I'm aware of the refurbished deals, I've been tracking CanonPriceWatch like a hawk.  I'm interested in new units.


----------



## Marsu42 (Dec 24, 2014)

entlassen said:


> Should we not expect any price drops on this unit at all for the foreseeable future?



The recent sale in Germany was also only half-baked on premium products like the 600rt. Obviously Canon has decided to really go for it - either people pay their price, or they have to switch to an inferior clone.

That's because if well-off customers or pros want reliability, they'll pay the price - and if people want to save money, €100 less won't matter if Yongnuo is still €150 below that. If I'm correct with this analysis, I don't expect any price drops on the 600rt - or a "little brother" 440ex-rt to appear anytime soon.


----------



## candc (Dec 24, 2014)

i was watching for the same deals as last years as well. i got tired of waiting and bought a kit from b&h. 2 600s a rt-3, 2 umbrellas, stands bunch of rechargeable batteries for $1300. the same thing was around $1150 last year i think. 

i don't think the price is coming down soon. i don't know if you have any already? if you don't i would go ahead and get a couple. they work great and are easy to use.


----------



## entlassen (Dec 24, 2014)

candc said:


> i was watching for the same deals as last years as well. i got tired of waiting and bought a kit from b&h. 2 600s a rt-3, 2 umbrellas, stands bunch of rechargeable batteries for $1300. the same thing was around $1150 last year i think.
> 
> i don't think the price is coming down soon. i don't know if you have any already? if you don't i would go ahead and get a couple. they work great and are easy to use.



I bought a 600EX-RT when it was on sale last year and have been wanting to add another unit or two.

BTW for the B&H bundle, were the 2 600EX-RT's and the ST-E3-RT in their own individual retail boxes with paperwork, or did B&H take all the units out and put them into one custom package?


----------



## candc (Dec 24, 2014)

entlassen said:


> candc said:
> 
> 
> > i was watching for the same deals as last years as well. i got tired of waiting and bought a kit from b&h. 2 600s a rt-3, 2 umbrellas, stands bunch of rechargeable batteries for $1300. the same thing was around $1150 last year i think.
> ...



Everything was in its individual unnopenrd factory packaging with all the paperwork. The speedlights, transmitter and battery stuff came in one parcel, the stands, heads, and umbrella's came in another.


----------



## danski0224 (Dec 25, 2014)

entlassen said:


> I'm aware of the refurbished deals, I've been tracking CanonPriceWatch like a hawk.  I'm interested in new units.
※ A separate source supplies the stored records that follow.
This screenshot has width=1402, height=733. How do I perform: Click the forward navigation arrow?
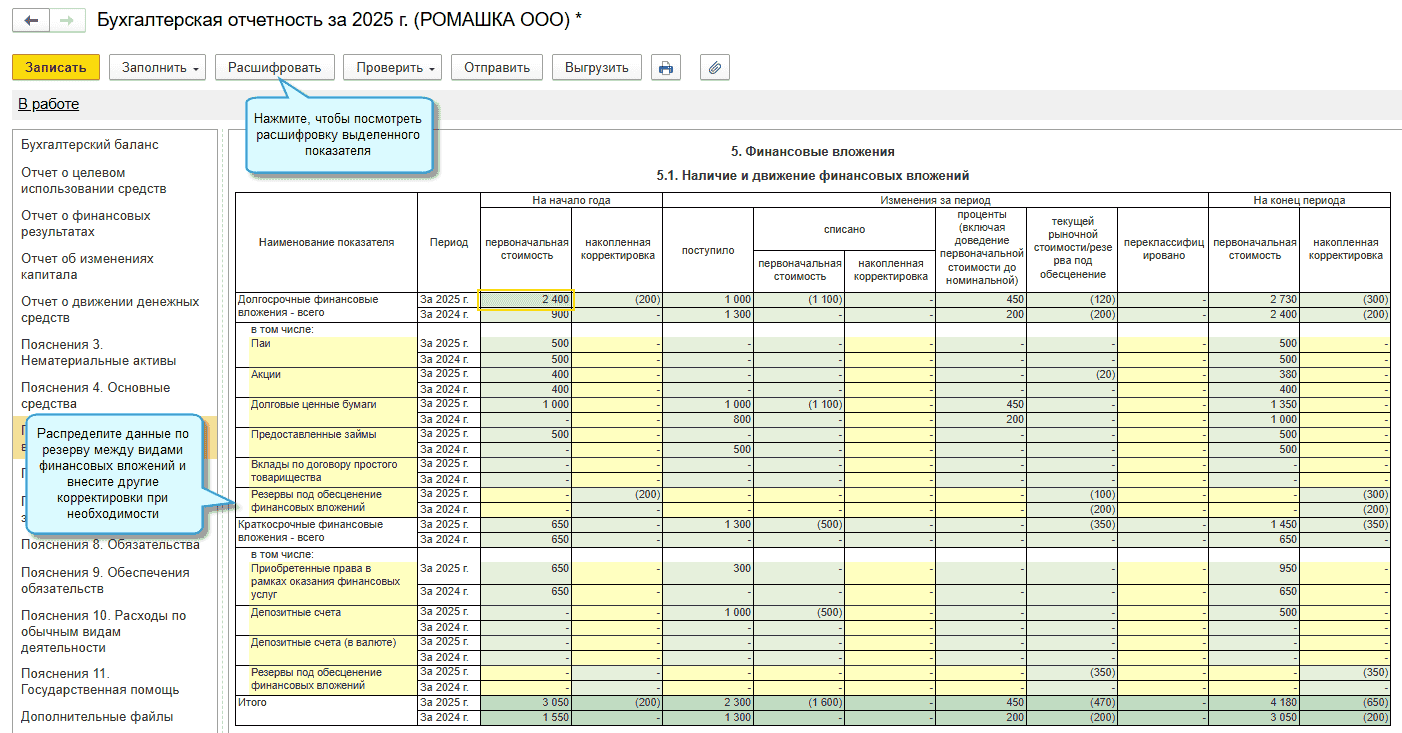[x=66, y=20]
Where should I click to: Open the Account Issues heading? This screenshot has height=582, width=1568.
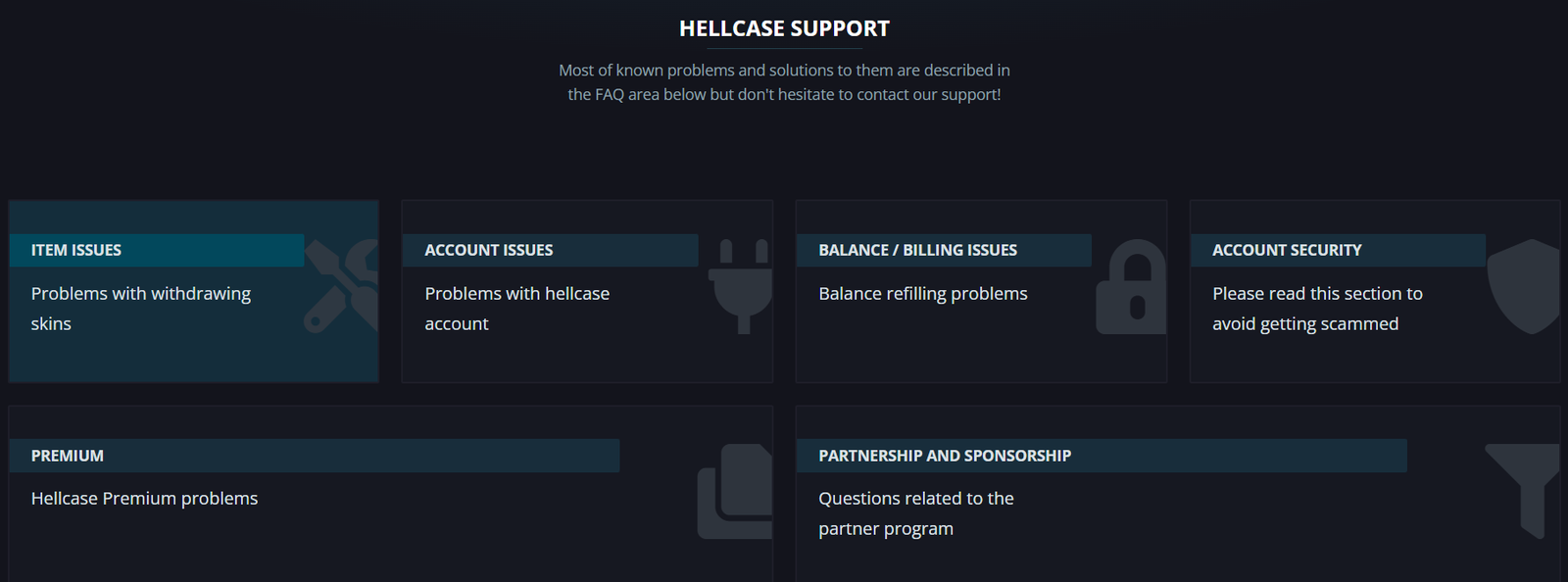[x=488, y=250]
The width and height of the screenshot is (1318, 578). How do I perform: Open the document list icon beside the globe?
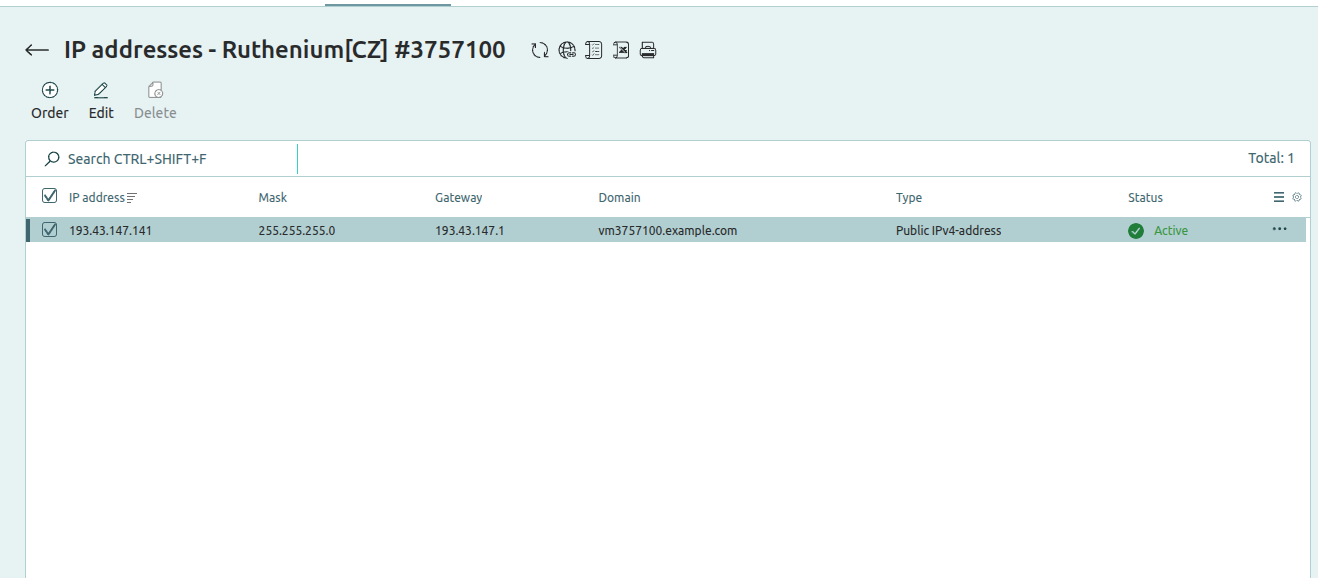pyautogui.click(x=594, y=50)
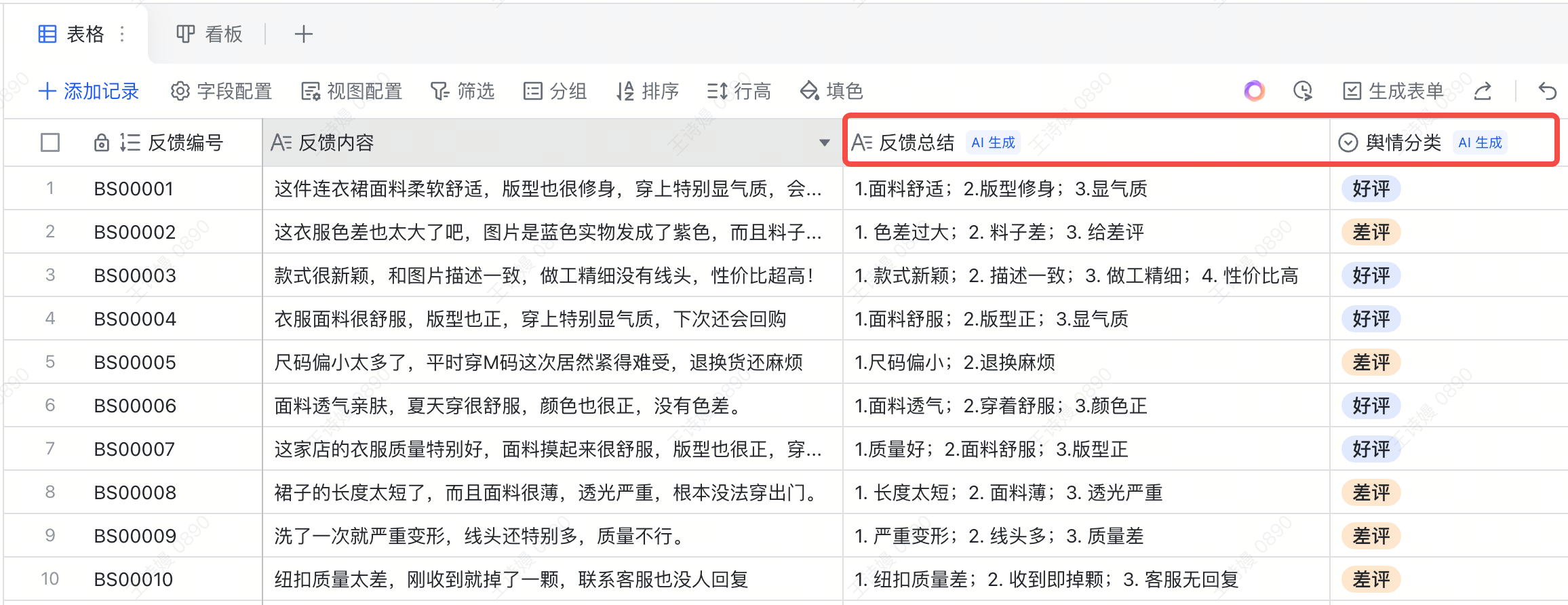Open the 排序 sort tool
This screenshot has height=605, width=1568.
pos(647,91)
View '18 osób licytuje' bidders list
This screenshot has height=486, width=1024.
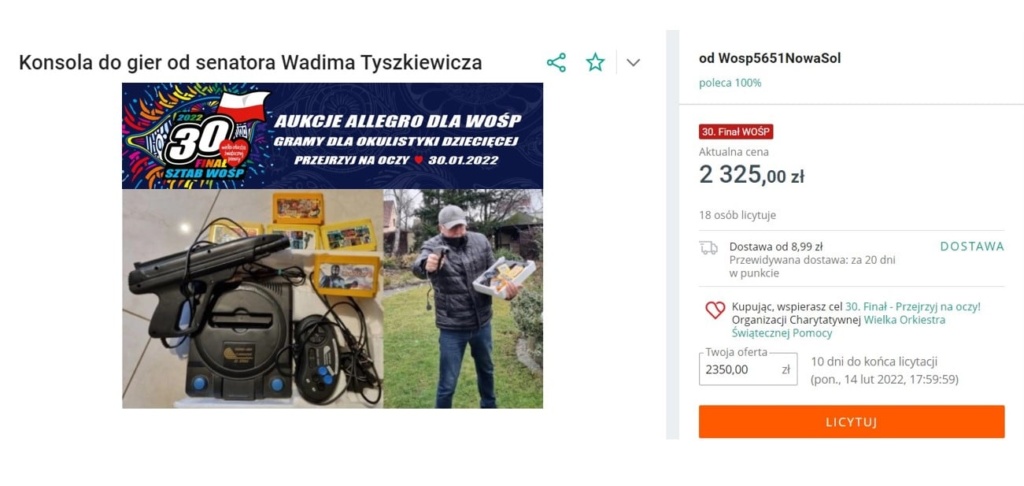737,216
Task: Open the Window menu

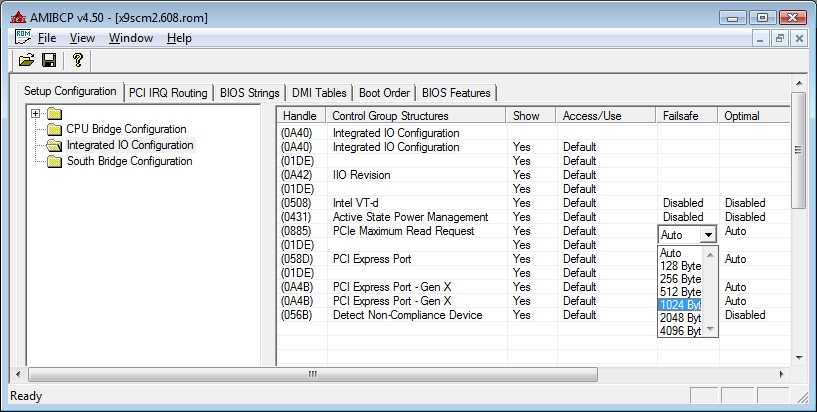Action: click(x=130, y=38)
Except for the box, the refurbished one I got was indistinguishable from "new".


----------



## wsheldon (Dec 25, 2014)

Marsu42 said:


> entlassen said:
> 
> 
> > Should we not expect any price drops on this unit at all for the foreseeable future?
> ...



I hope you're wrong about the prospects of a 4xx-rt. I love the 600, but it's just too big to stick on a macro bracket and I don't always need all that power for a hair light or fill. A 1/2 price, slave-only 4xx-rt would be perfect for rounding out a multi-flash system. I had to buy a 90ex + 270ex just for off-camera macro that I could easily handle on my bracket, but I'd dump those in a second if a 4xx-rt came out.


----------



## RLPhoto (Dec 25, 2014)

Don't expect major price drops for the 600rt just yet but if your willing to get the refurbished units anyway, I got them @ 373$ a piece.


----------



## RustyTheGeek (Dec 25, 2014)

I took the plunge on these NEW units from BigValueInc (eBay - canonpricewatch) back on Dec 10. I paid $430each (now $446) figuring that was about the best I would find for new/non-refurb units. I bought 20. I mean 2. 
http://www.ebay.com/itm/Canon-Speedlite-600EX-RT-Shoe-Mount-Flash-5296B002-600EXRT-/301335681607?

Then, just for fun, I bought one of the Yongnuo YN-E3-RT from Amazon Prime for $89. Now it's $99.
http://www.amazon.com/gp/product/B00H7XFOKO/ref=oh_aui_detailpage_o00_s00?ie=UTF8&psc=1


----------



## Marsu42 (Dec 25, 2014)

RustyTheGeek said:


> Then, just for fun, I bought one of the Yongnuo YN-E3-RT



Did you review it yet anywhere? I'd like some opinion on this considering transmitting distance and general reliability, and the youtube "send me a flash for free and I'll praise you until kingdom come" unboxing vids aren't a great help there.


----------



## RustyTheGeek (Dec 25, 2014)

Marsu42 said:


> RustyTheGeek said:
> 
> 
> > Then, just for fun, I bought one of the Yongnuo YN-E3-RT
> ...



LOL! Yeah, after the investment in three 600EX-RT flash units, I figured another $90 impulse buy wasn't much of a stretch. I made the choice based on a few quick review readings and the feedback on Amazon. The little bit I've played with everything sitting on the couch today while watching Christmas Story, it seems to work fine. Hopefully I'll be able to give it more time soon doing something useful.


----------



## Mt Spokane Photography (Dec 25, 2014)

entlassen said:


> The 600EX-RT was at $449 last December at major retailers like B&H. At one point Adorama even had it at $425. This year, however, I was a little disappointed to see that it has remained at $499 at all the authorized dealers. Should we not expect any price drops on this unit at all for the foreseeable future?


 
The price is higher this year. The supply must be low, while last year, inventories were very high. $465 Street Price thru CPW.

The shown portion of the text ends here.